Umgeni Water's credit profile is supported by its regional monopoly position in the KwaZulu-Natal region. Local municipalities and local authorities make up almost 99% of Umgeni Water's sales, with its largest customer being eThekwini at around 75%. We view the counterparty concentration as a risk, but it is mitigated by the good payment track record and the fact that this provides insulation from some end-users with weaker payment ability.

Expansion of Service Area

Fitch believes the increase of service area for Umgeni Water will be over the next 18 to 36 months in a phased approach. DWS has initiated a process that will likely lead to the establishment of Umgeni Water as Regional Water Utility in Kwa-Zulu Natal. We believe the concept of 'implementing agent', whereby DWS channels infrastructure grants through Umgeni Water, will become increasingly prevalent. Umgeni Water controls the project but the funding for non-viable capex will made by the Municipality and/or DWS.

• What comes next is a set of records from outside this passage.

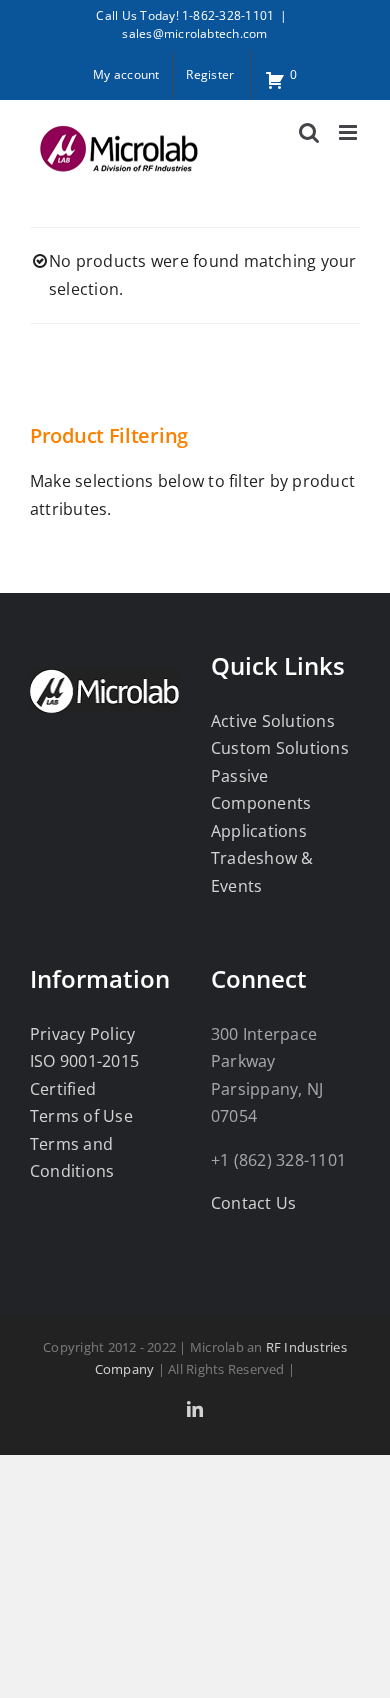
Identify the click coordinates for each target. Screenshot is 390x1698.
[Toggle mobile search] (309, 132)
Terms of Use (81, 1116)
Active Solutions (273, 721)
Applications (259, 831)
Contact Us (253, 1203)
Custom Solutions (280, 748)
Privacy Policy (82, 1034)
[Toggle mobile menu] (349, 132)
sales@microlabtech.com (194, 33)
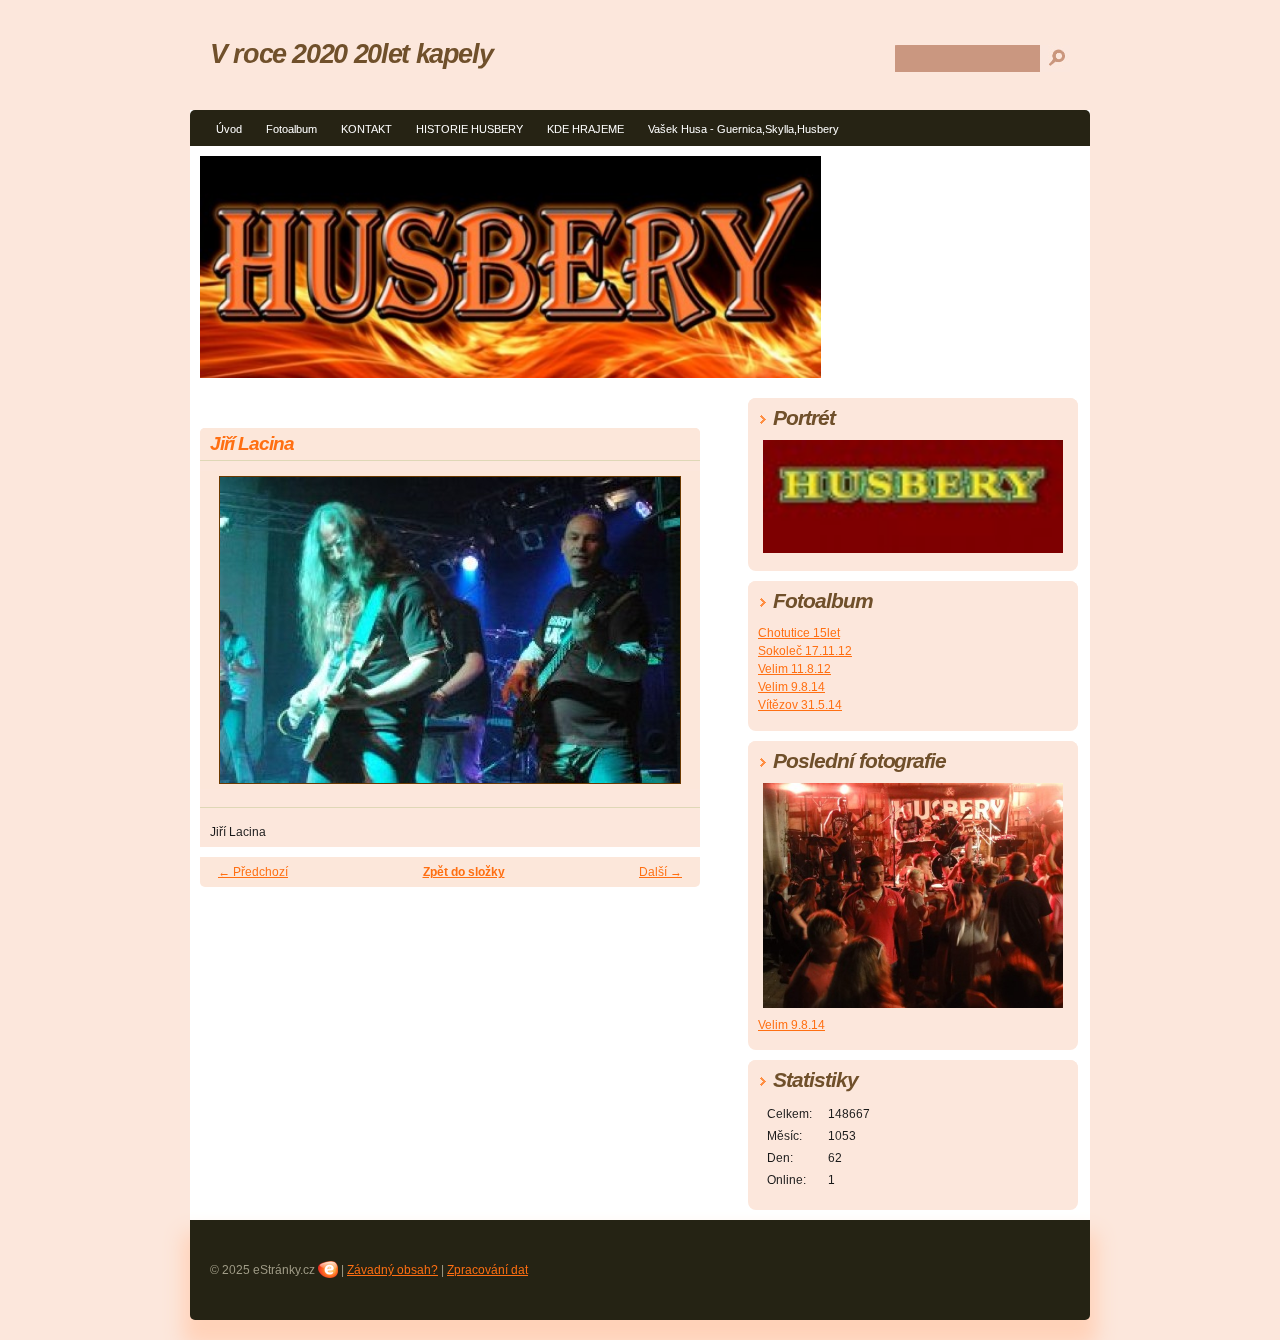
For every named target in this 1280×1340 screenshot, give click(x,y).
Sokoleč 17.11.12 (805, 651)
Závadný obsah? (392, 1270)
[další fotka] (667, 639)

Fitch does not believe the South African government and Ministry of DWS will issue a directive to Umgeni Water to take on projects that are not financially viable. This is evidenced in the Water Services Act, No. 108 of 1997.

Healthy Liquidity

Liquidity is supported by a cash balance of ZAR1.6bn and committed facilities of ZAR70m as of 30 June 2015. There are no major debt maturities in the medium term. However, Fitch expects negative free cash flow due to capex, especially before including government grants. Furthermore, implementation of capex will largely be contingent on the company obtaining funding.

KEY ASSUMPTIONS

-No impact from the expansion of the Umgeni Water service area.

-The average approved Umgeni Water bulk water tariff increase for FY16 is 7.8%, and 9% in FY17.

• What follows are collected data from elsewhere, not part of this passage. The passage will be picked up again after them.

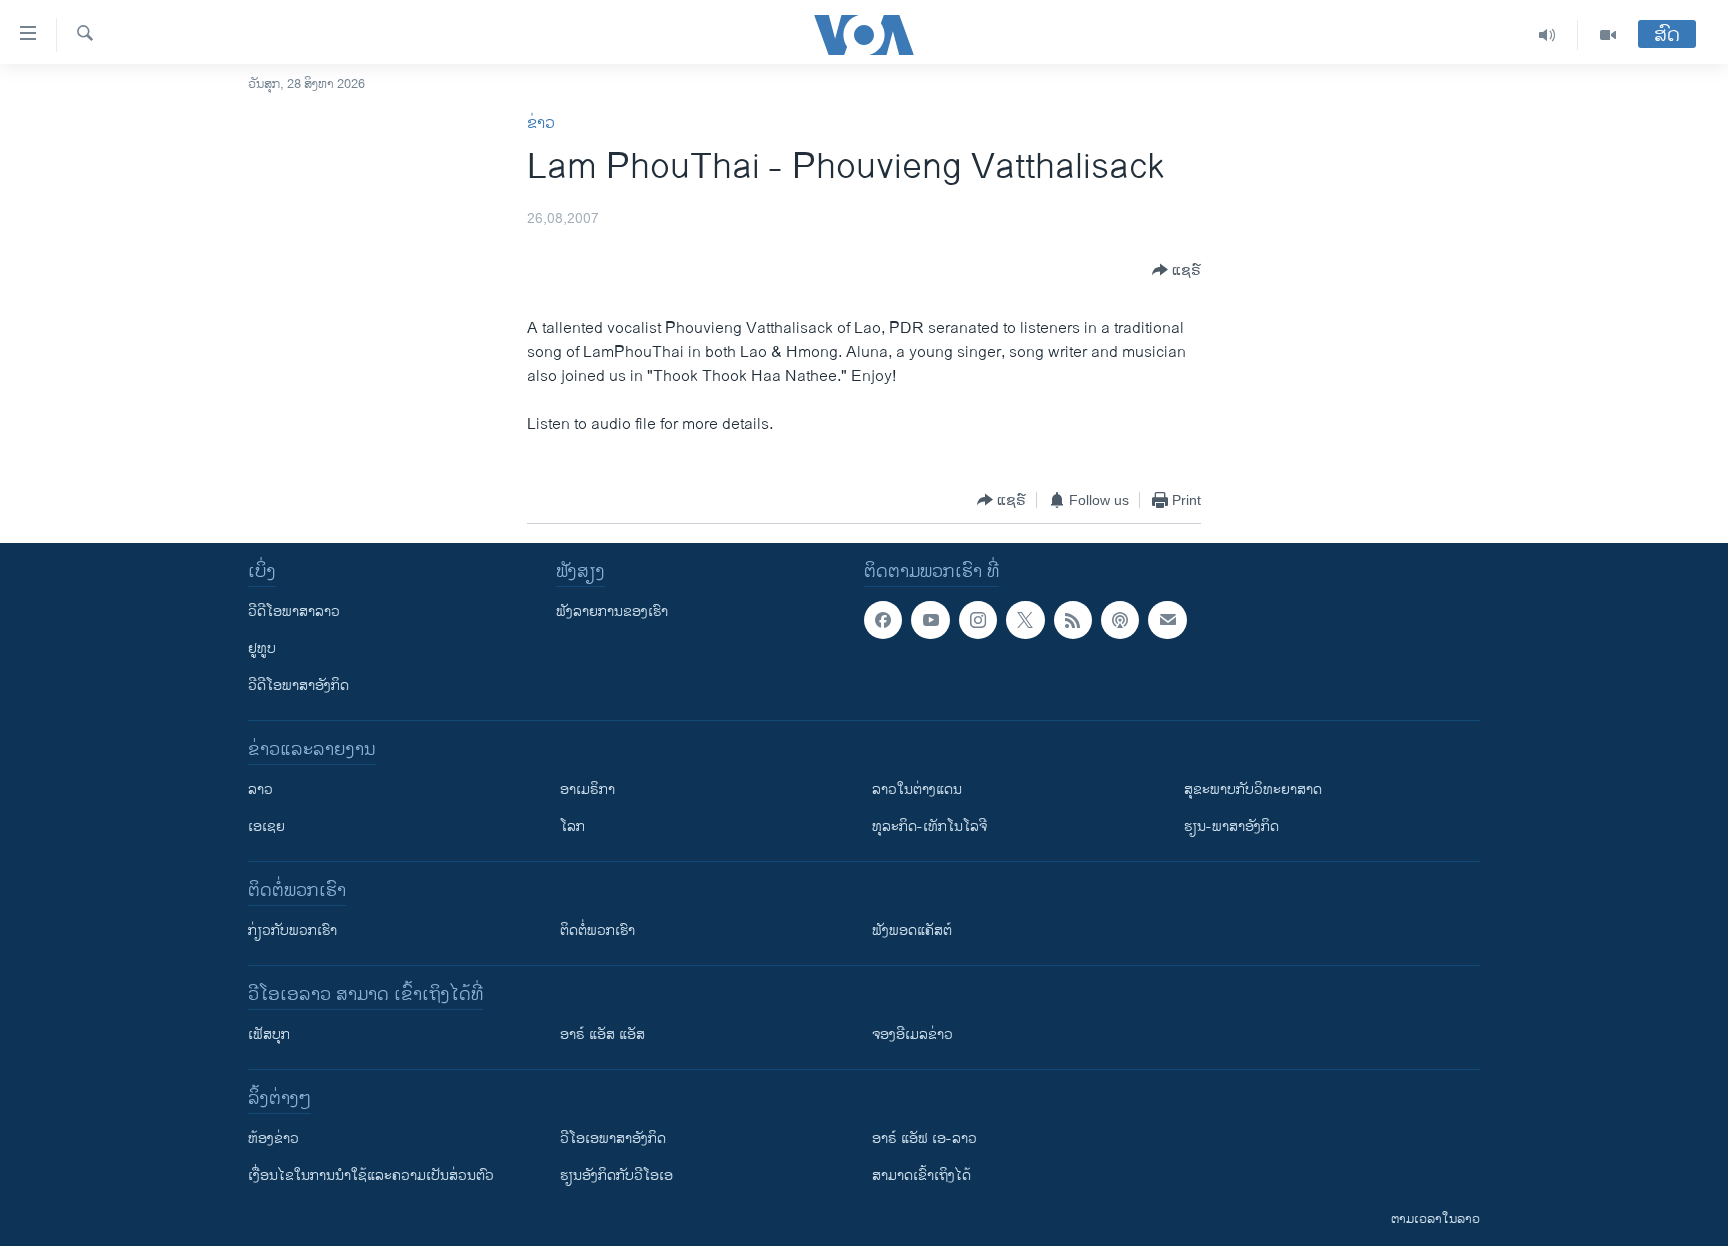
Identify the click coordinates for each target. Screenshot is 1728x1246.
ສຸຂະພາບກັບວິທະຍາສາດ (1253, 789)
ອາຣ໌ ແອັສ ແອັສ (602, 1034)
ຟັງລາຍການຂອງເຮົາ (612, 611)
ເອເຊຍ (266, 826)
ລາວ (260, 789)
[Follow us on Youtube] (930, 620)
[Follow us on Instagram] (978, 620)
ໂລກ (572, 826)
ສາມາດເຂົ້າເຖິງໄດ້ (921, 1175)
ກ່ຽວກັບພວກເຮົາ (292, 930)
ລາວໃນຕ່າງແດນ (917, 789)
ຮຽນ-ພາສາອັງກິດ (1231, 826)
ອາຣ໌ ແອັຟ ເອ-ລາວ (924, 1138)
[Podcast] (1120, 620)
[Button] (1176, 270)
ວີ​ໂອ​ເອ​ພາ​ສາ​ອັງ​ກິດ (613, 1138)
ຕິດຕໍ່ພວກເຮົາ (597, 930)
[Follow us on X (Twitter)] (1025, 620)
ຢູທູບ (262, 648)
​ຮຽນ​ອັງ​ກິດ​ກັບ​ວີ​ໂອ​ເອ (616, 1175)
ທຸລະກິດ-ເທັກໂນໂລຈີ (929, 826)
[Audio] (1547, 35)
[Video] (1608, 35)
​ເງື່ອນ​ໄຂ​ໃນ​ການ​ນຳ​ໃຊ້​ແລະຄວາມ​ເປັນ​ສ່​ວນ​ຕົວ (371, 1175)
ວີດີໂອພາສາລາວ (294, 611)
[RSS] (1073, 620)
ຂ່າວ (541, 123)
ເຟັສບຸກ (269, 1034)
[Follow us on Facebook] (883, 620)
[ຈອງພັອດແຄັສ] (1167, 620)
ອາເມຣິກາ (587, 789)
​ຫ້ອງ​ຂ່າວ (273, 1138)
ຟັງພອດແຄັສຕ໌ (912, 930)
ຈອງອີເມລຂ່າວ (912, 1034)
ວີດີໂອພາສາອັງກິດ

-Volume decline of about 2% per year in FY16 and FY17 because of drought, with a recovery expected in 2018.

-We expect a decrease of over 1% in Umgeni Water's cost of raw water in FY16 due to lower water volumes.

-Energy costs increases of over 17% in FY16 and FY17 resulting from an average tariff increase of 12.7%, coupled with additional pumping due to drought.

-The double-digit revenue growth in FY17 is attributed to the increase in section 30 activities and tariff increase

RATING SENSITIVITIES

Future developments that could lead to positive rating action include:

- Strengthening of the standalone profile, particularly a significant improvement in negative free cash flow.

- Explicit government guarantee for Umgeni Water's debt.

Future developments that could lead to negative rating action include:

- Weakening linkages with the sovereign in conjunction with deterioration in FFO adjusted net leverage to over 2.0x and FFO interest cover to less than 4.0x on a sustained basis.

RATING SENSITIVITIES FOR THE SOUTH AFRICAN SOVEREIGN

The following risk factors, individually or collectively, could trigger negative rating action:

- A loosening of fiscal policy, such as upward revisions to expenditure ceilings, leading to a failure to stabilise the ratio of government debt/GDP; or an increase in contingent liabilities.

- Failure of GDP growth to recover sustainably, for example due to a lack of policy changes to improve the investment climate.

- Rising net external debt to levels that raise the potential for serious financing strains.

- Heightened political instability that adversely affects the economy or public finances.

The following risk factors, individually or collectively, could trigger positive rating action:

- A track record of improved growth performance, for example bolstered by the successful implementation of growth-enhancing structural reforms.

- A marked narrowing in the budget deficit and a reduction in the ratio of government debt/GDP.

- A narrowing in the current-account deficit and improvement in the country's net external debt/GDP ratio.